◆ Exercises ◆
[1] According to the article on Florida developers holding on to association boards, how many townhomes has the Portofino Vista developer completed?
[2] From the article on Florida developers holding on to association boards, rewrite the passage starting with "Teresa Troyer bought" and going on through "developer, not homeowners.", with "neighborhood" in place of "subdivision".
[Extract provided Boundary: Start]
Build, sell and step back? Not always. Homeowners increasingly fight back against builders that overstay their welcome

Alleged neglected portion of Villa Portofino East complex in Homestead; aerial of Brickell Key, Portofino Vista at 3414 Allegra Circle and Villa Portofino East at 1000 Northeast 30th Avenue

Teresa Troyer bought her three-bedroom townhome in a Central Florida subdivision five years ago, expecting homeowners to decide how their community is run. 

But she said it’s clear to her who’s in charge — the developer, not homeowners. 

Florida law mandates developers pass on control of residential associations — most visible in the ability to elect their boards of directors — to homeowners when developers sell the majority of planned homes. 

The reality at the Portofino Vista complex in St. Cloud is more complicated. About two decades ago, the developer planned 262 townhomes. Since then, it’s completed 57, leaving the remaining lots vacant and the developer at the helm of the association, with its employees sitting on all three board seats, according to records. 

Under their leadership, the Portofino Vista HOA has neglected property upkeep, yet still levies assessments, Troyer claims. 

“What 57 families at Portofino Vista are experiencing is not an HOA dispute,” she said. “The structure extracts money from 57 homeowners without any financial transparency whatsoever.” 

She and her neighbors aren’t the only ones who feel this way. Across Florida, cases have emerged where homeowners allege the developers of their buildings retain power of condo-, homeowners- and master associations. Experts say this goes against the spirit of state law and what residents count on when they buy in. The implicit bargain is straightforward: developers build, sell and step back. 

“What [developers] are selling to residents on and saying is, ‘You, too, can get to be on the board,’” said Travis Moore, a Florida association law expert and lobbyist. “Well, if you never give up control, you’re not keeping your end of the bargain.” 

Exactly why some developers remain on boards and how widespread the problem is remain unclear. The Real Deal identified five complexes where allegations of continuing developer control of boards has popped up. Many other cases claim developers stepped back from boards but retain power in other ways, including final say for associations to obtain loans or charging residents for amenities or parking.

State law grants exceptions that allow for long-term developer control, but those are few.
[Extract provided Boundary: End]
[Dataset excerpts Boundary: Start]
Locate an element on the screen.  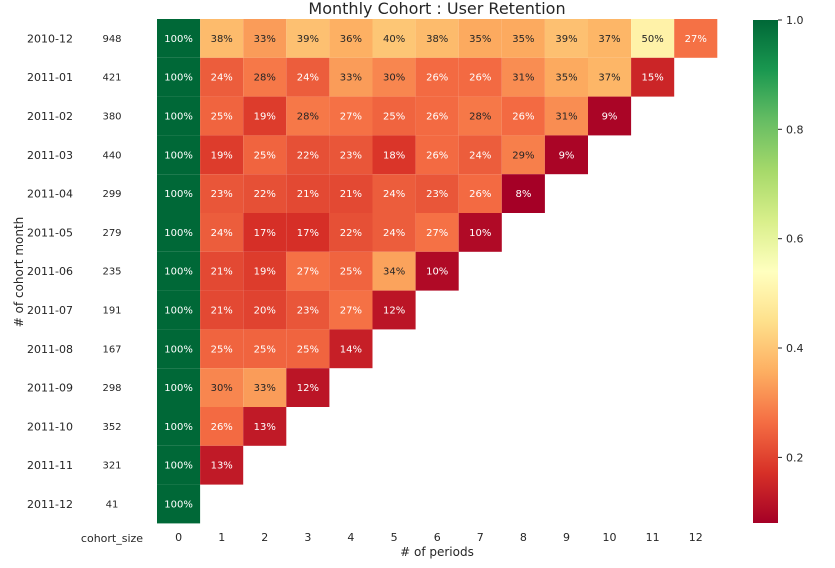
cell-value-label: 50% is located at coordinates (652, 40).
[Dataset excerpts Boundary: End]
[Dataset excerpts Boundary: Start]
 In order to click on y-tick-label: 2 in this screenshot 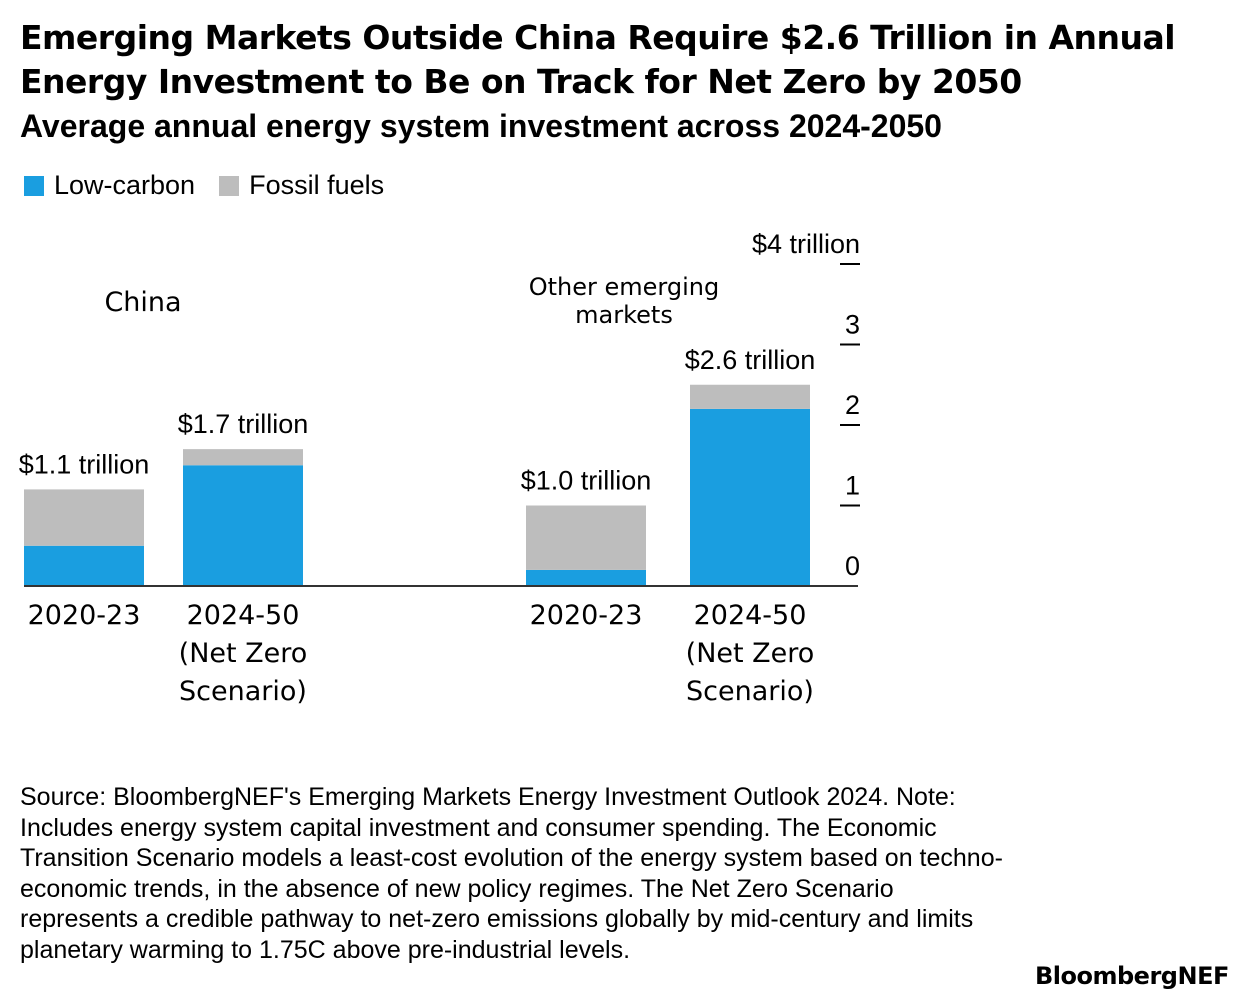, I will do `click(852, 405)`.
[Dataset excerpts Boundary: End]
[Dataset excerpts Boundary: Start]
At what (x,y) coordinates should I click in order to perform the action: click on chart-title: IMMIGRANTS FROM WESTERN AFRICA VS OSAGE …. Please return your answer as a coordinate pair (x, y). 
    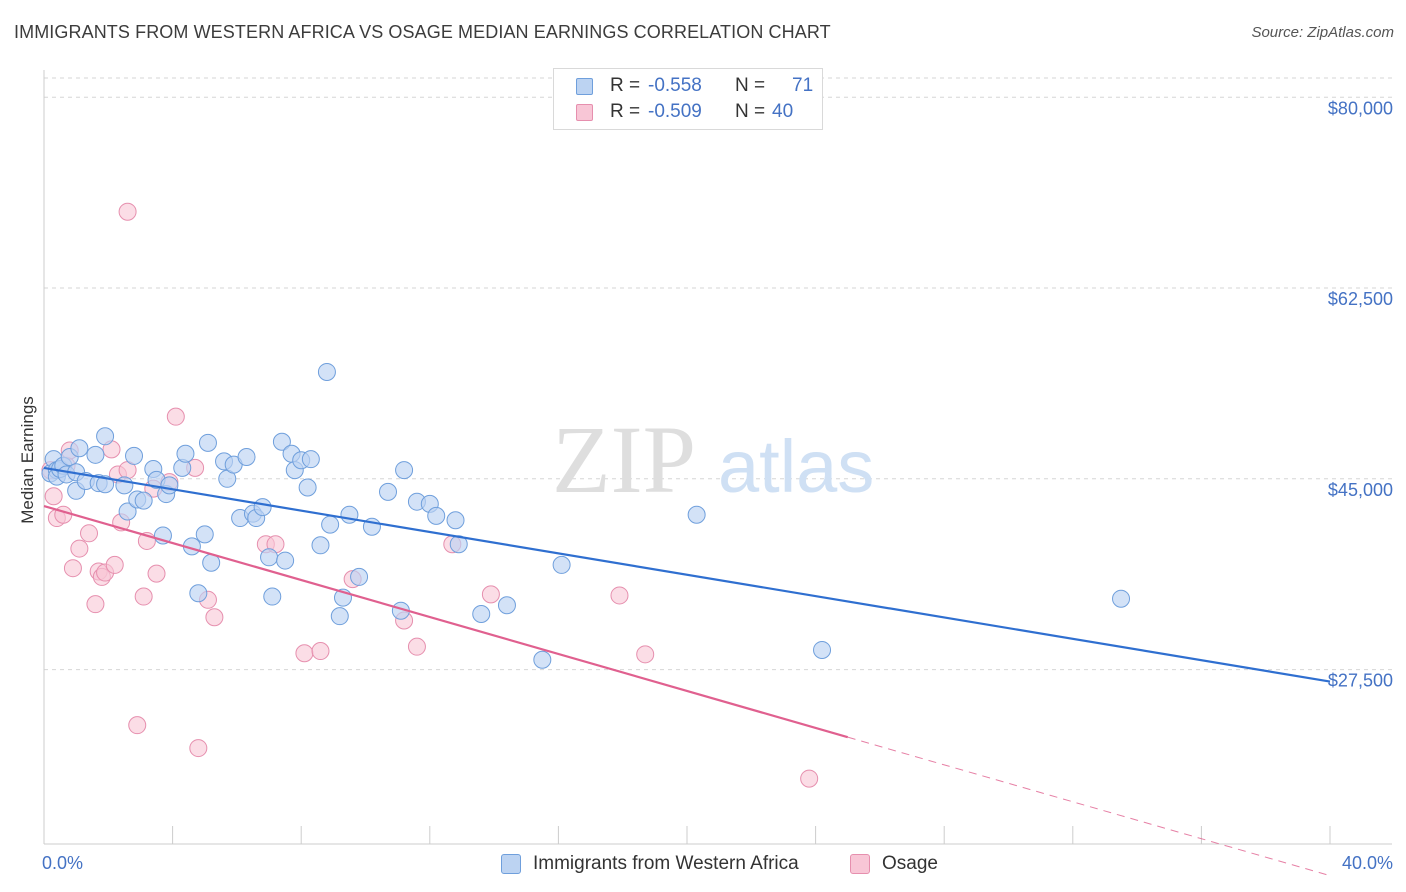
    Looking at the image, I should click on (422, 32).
[Dataset excerpts Boundary: End]
◆ Results of the tasks ◆
[1] 57

[2]
Teresa Troyer bought her three-bedroom townhome in a Central Florida neighborhood five years ago, expecting homeowners to decide how their community is run. 

But she said it’s clear to her who’s in charge — the developer, not homeowners.